Lean Pickings
Slowly and deliberately
she picked her way
through the husks of words
searching for a kernel of hidden meaning,
what she called "truth."
"Was that all that was worth saying?"
I asked, when she seemed to have found it,
and she said, "No,
but that was all I wanted to hear."
6 April 1991
Somewhere amongst my papers I have the first few pages of a dictionary. I don’t think I’d heard of The Devil’s Dictionary when I started it but it’s along the same lines, alternative definitions of words we thought we understood. The only definition I can remember is the one for ‘Apple’: Crunchy water. I gave up on it because I kept trying to make it funny but a part of me wishes I’d taken it a bit more seriously because at its core was a good idea.

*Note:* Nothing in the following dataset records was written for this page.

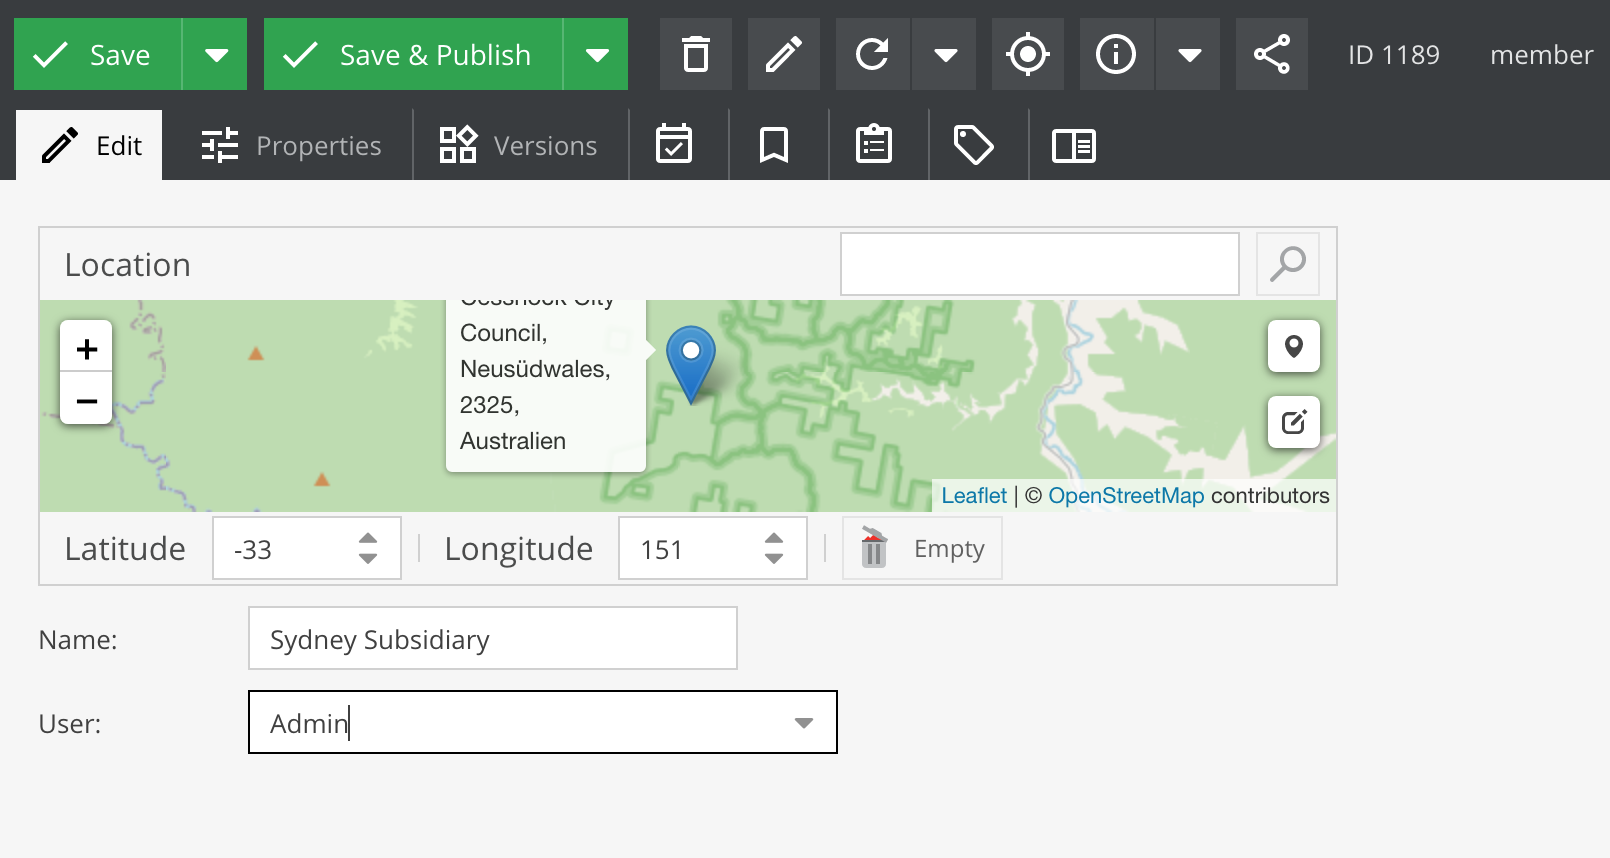This screenshot has width=1610, height=858.
Task: Click the locate-in-tree target icon
Action: [x=1027, y=54]
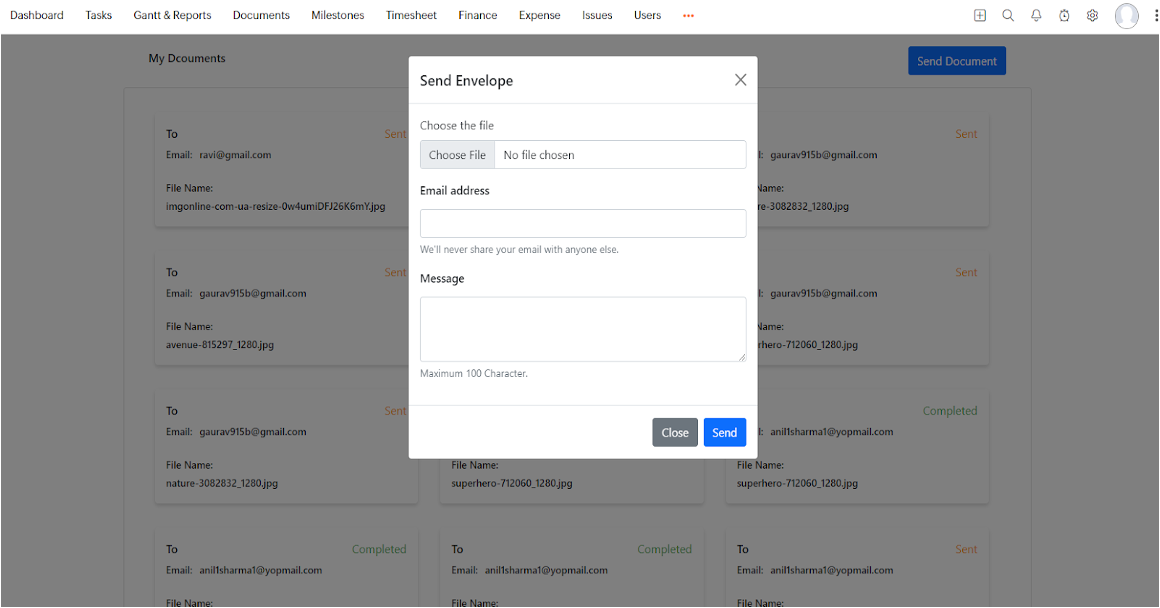Select the Expense menu item
1160x608 pixels.
[x=539, y=15]
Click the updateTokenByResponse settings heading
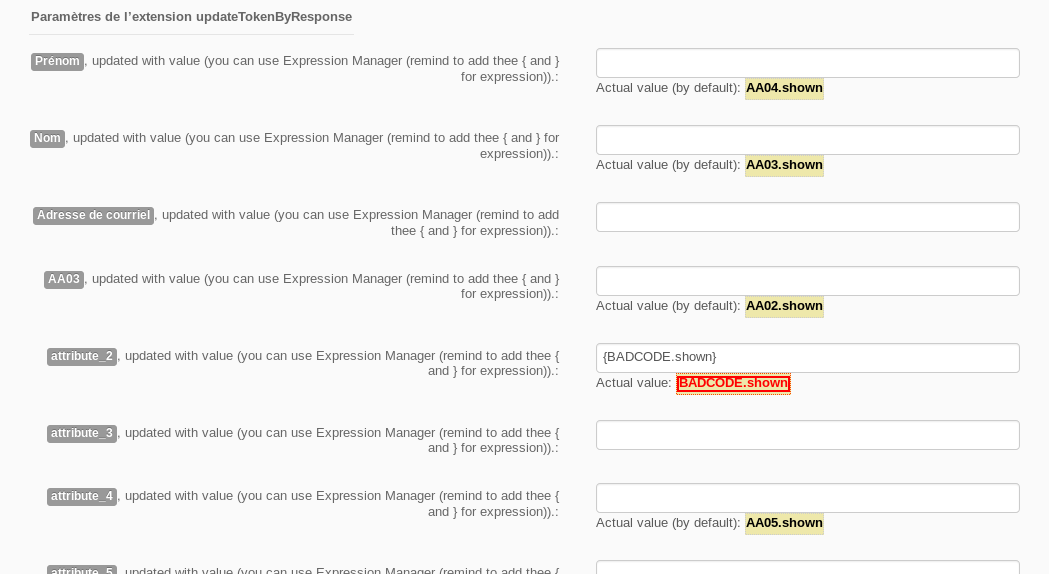The height and width of the screenshot is (574, 1049). (191, 17)
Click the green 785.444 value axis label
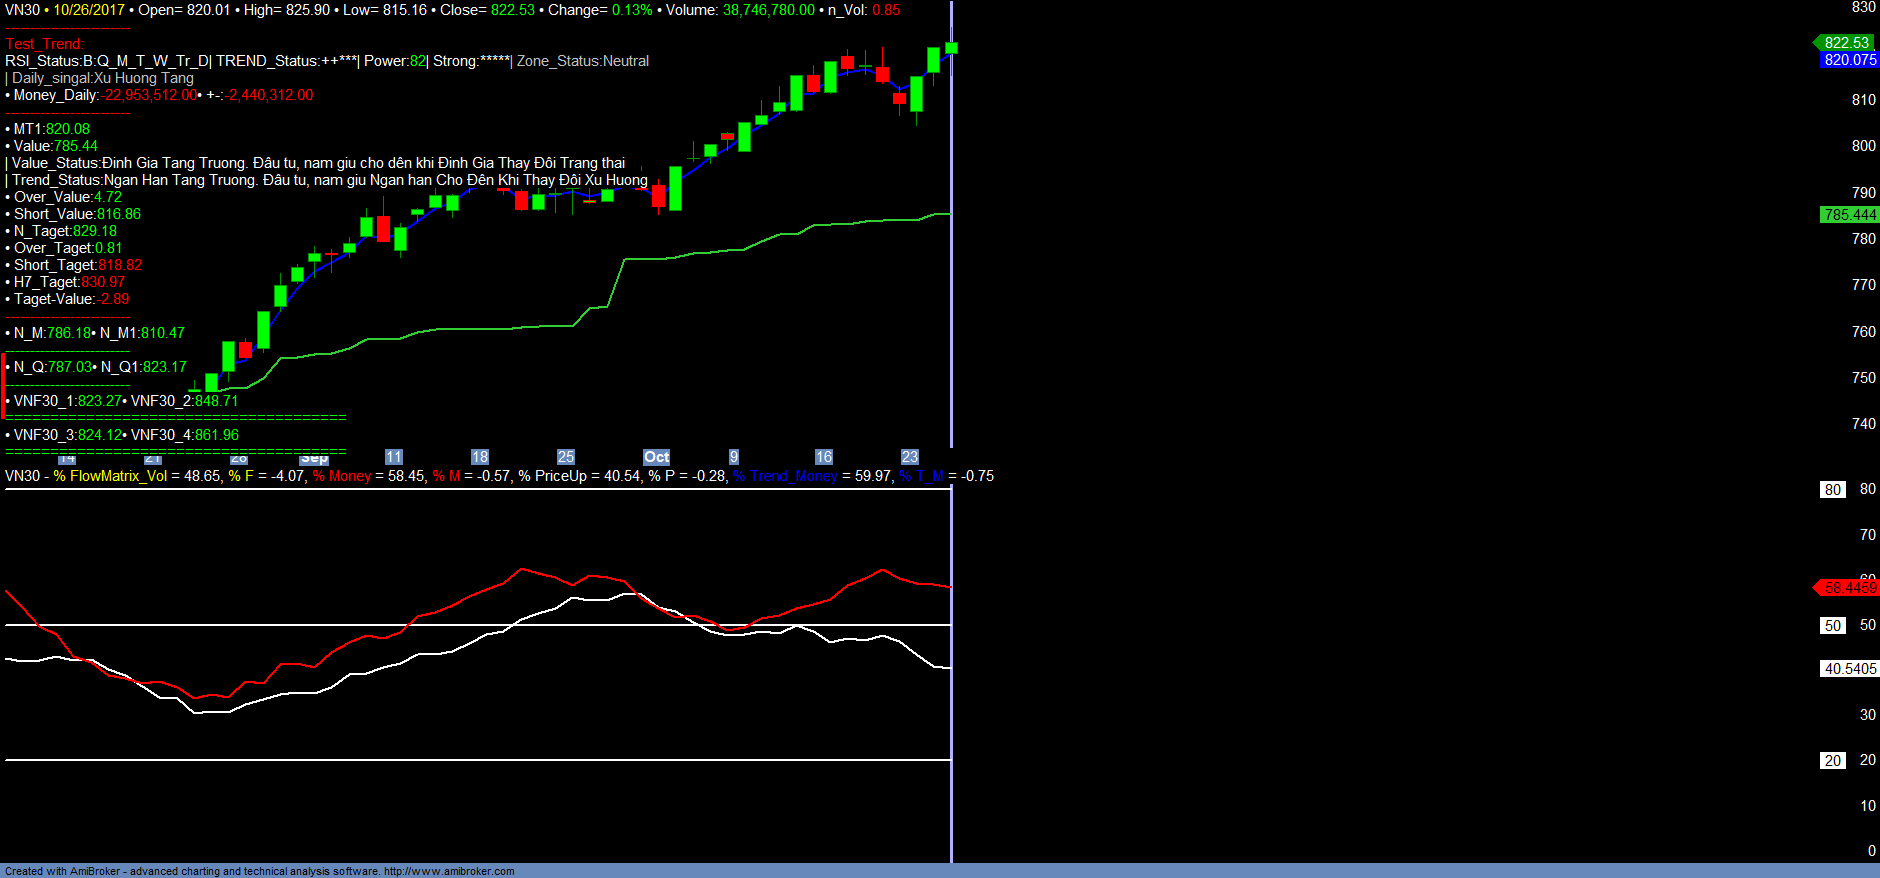This screenshot has height=878, width=1880. pyautogui.click(x=1849, y=215)
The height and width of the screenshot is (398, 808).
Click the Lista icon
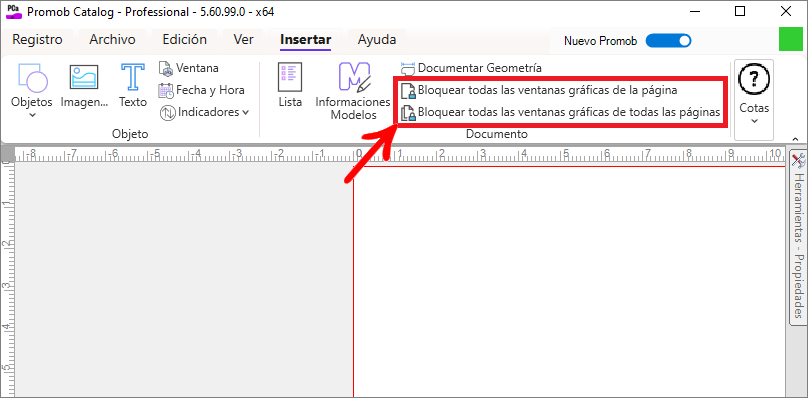click(x=290, y=86)
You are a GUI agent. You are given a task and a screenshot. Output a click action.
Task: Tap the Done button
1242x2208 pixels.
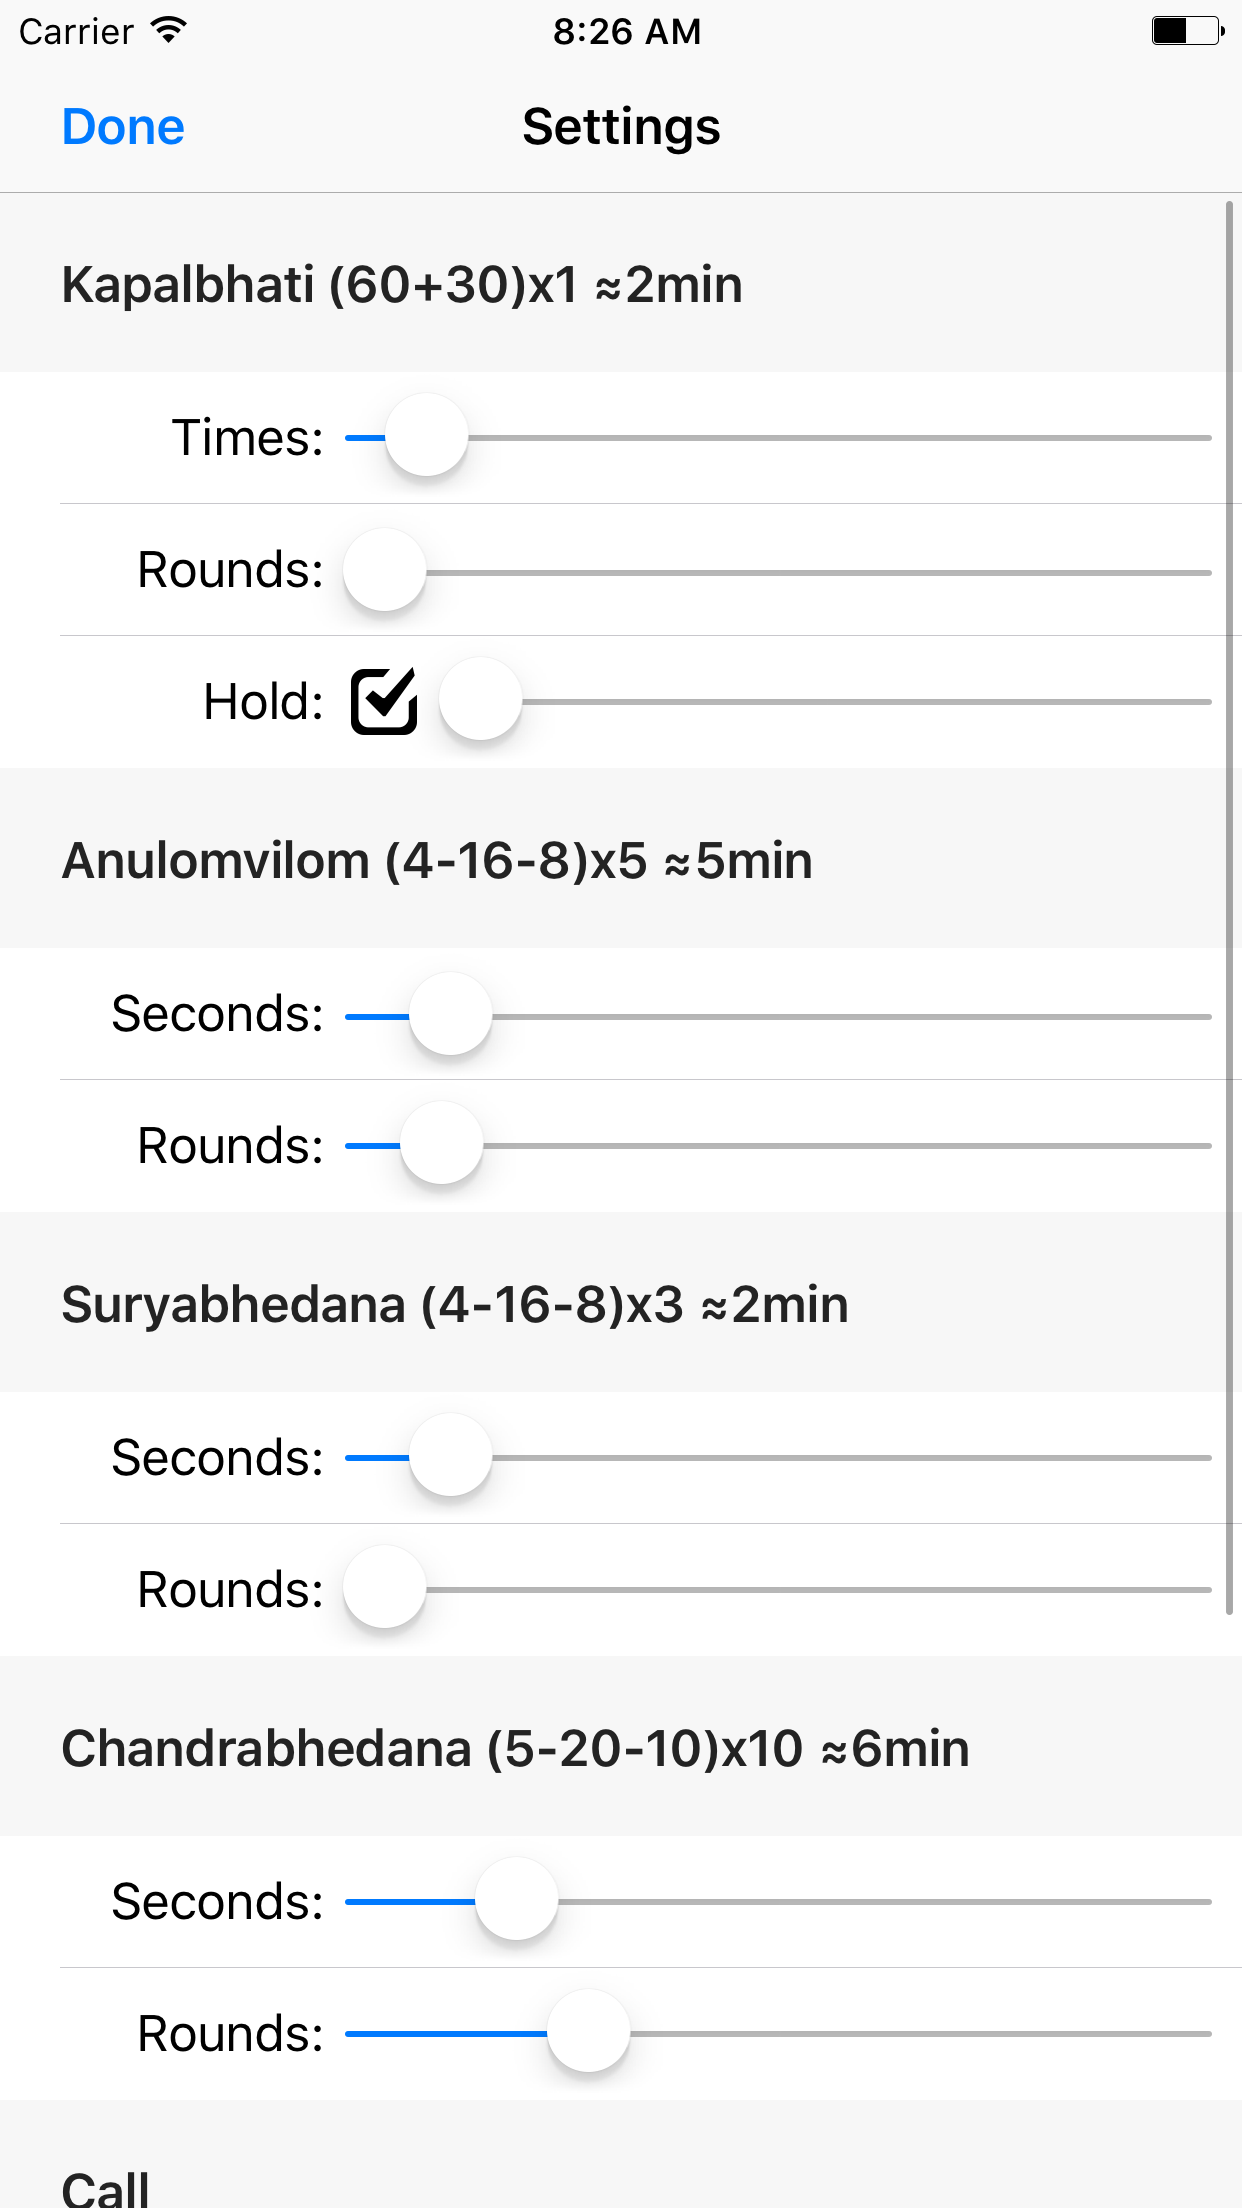pyautogui.click(x=122, y=126)
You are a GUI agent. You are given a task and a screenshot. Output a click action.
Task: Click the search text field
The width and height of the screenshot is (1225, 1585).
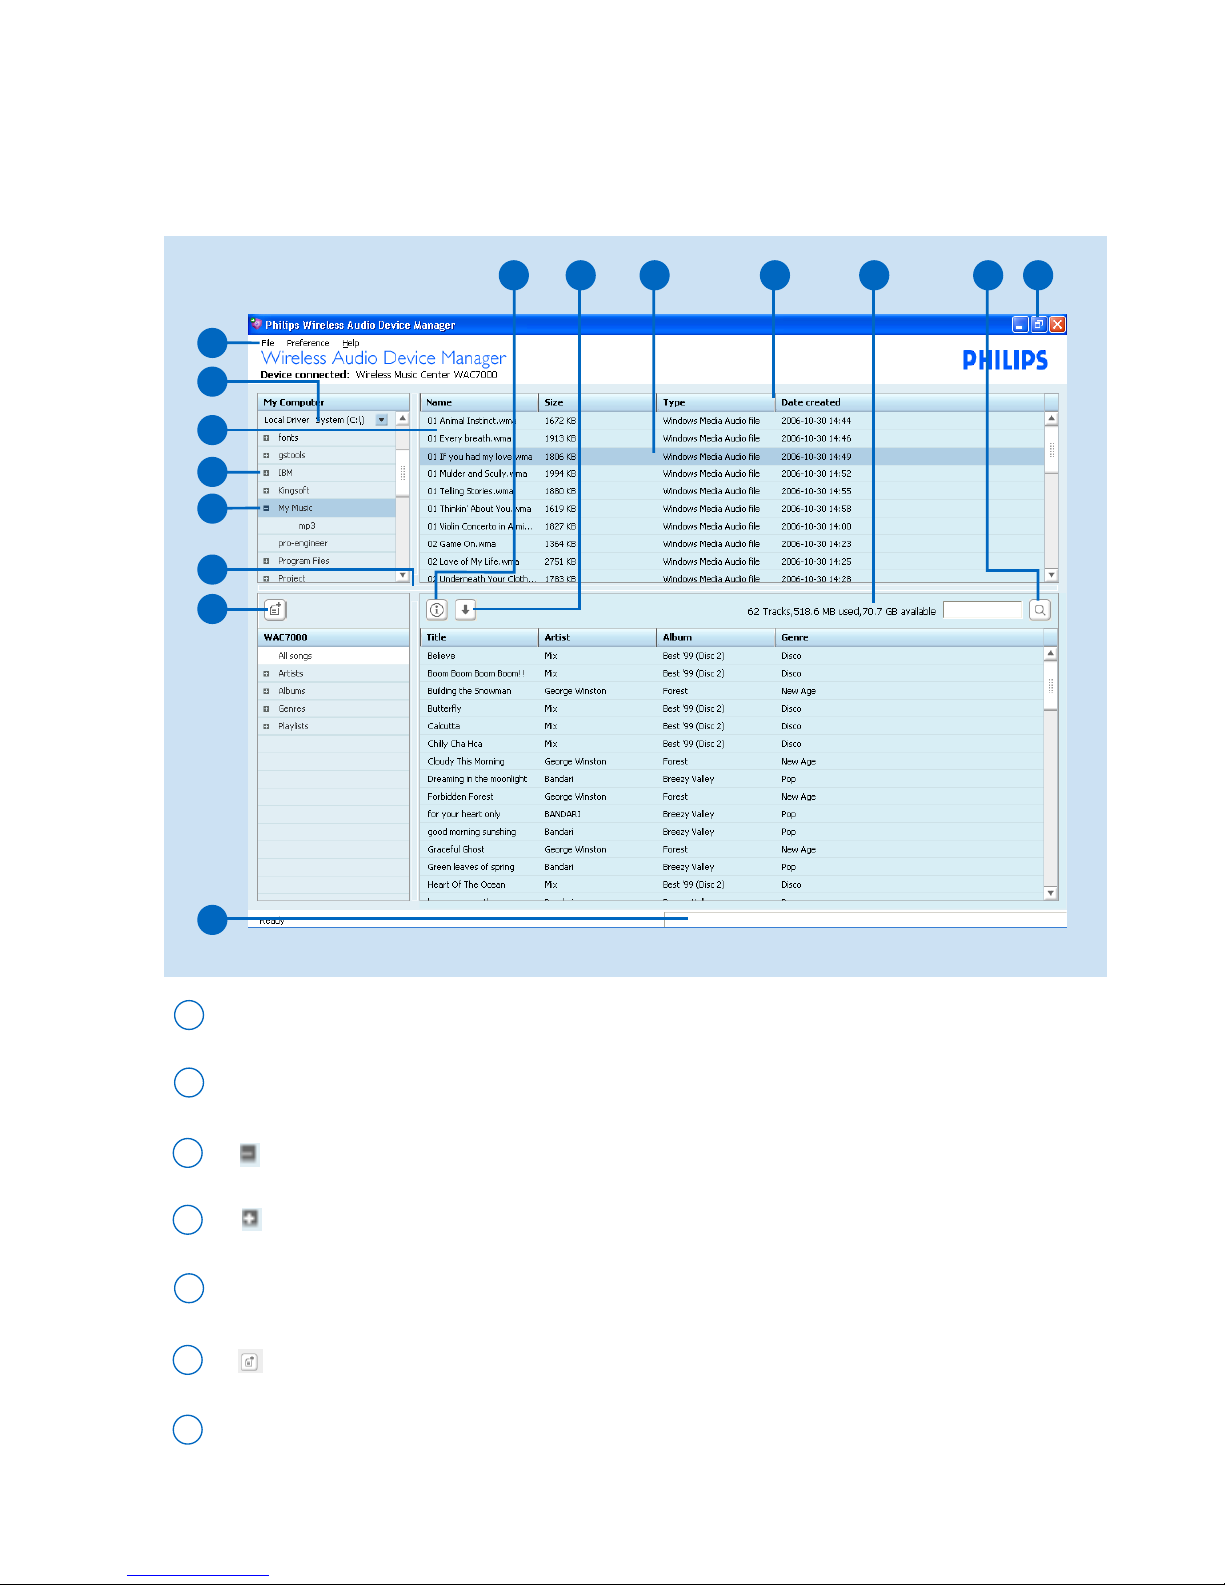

I’ve always loved dictionaries—one of my earliest posts on this blog was Twenty-seven dictionaries—but here’s the thing: as much as I loved them I always felt they fell short. As did the one I started writing. An apple is no more crunchy water than it’s “the round fruit of a tree of the rose family, which typically has thin green or red skin and crisp flesh.” Neither really catches the appleness of an apple. Definition is not meaning. What does an apple mean?
Mostly in life we get by on crumbs. I wrote a long letter to B. after she moved to Ireland and she phoned me up afterwards—it was probably the last time we ever spoke—but all she wanted to talk about was the opening sentence in which I’d talked about how people viewed what she’d done and to be honest most people either didn’t get her or didn’t approve. That was all she wanted to talk about. There was so much truth in that letter but it was too long—far too long—and so she focused on the only thing that mattered to her. I clearly didn't. I’ve no idea if this poem’s about that but that’s what it reminded me of.